Add a new client with the following parameters

Creating the keycloak client
Edit your client and add client-specific roles that match the ones from your Ingestor config
Under the client’s “Client Scopes” tab, click on ingestor-dedicated
Add mapper button -> “By configuration” -> Group Membership
The token claim name should be “accessGroups” and Full group path should be turned off

Note: In most cases you will be using some external source of users in Keycloak, in which case, you need to map some claim of the incoming user to the roles that were setup in Step 4. This is not covered in this Install guide as it is highly specific to your own setup. If by any chance you’re setting up users directly in Keycloak, you can assign them the roles directly within the Keycloak admin menu.

The next section is useful for developers only.

Testing with authentication enabled locally (Developers only)

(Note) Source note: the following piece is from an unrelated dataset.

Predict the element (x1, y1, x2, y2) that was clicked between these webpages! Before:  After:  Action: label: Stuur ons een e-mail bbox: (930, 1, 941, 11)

Add a new test user. Don’t forget to set a password.

Creating a user
Assign the read and write roles of the ingestor to this user.

Assigning roles
Go to http://localhost:8888/login
This will open up the keycloak login page. Use your test user for logging in.
If everything went well, you should be redirected to RedirectURL, and you should see a “user” cookie associated to the localhost domain in your browser’s debugger. If you also have a valid FrontendUrl your browser will get redirected to your Ingestor frontend, where you should be able to interact with the ingestor backend using the cookie.
[OPTIONAL] To test the ingestor’s auth directly, copy the cookie value from the browser, then you can use the following curl command:
```
 curl -v --cookie "user=[INSERT COOKIE VALUE HERE]" "localhost:8888/transfer?page=1"
```
If the auth is successful, you should get an empty list as a reply.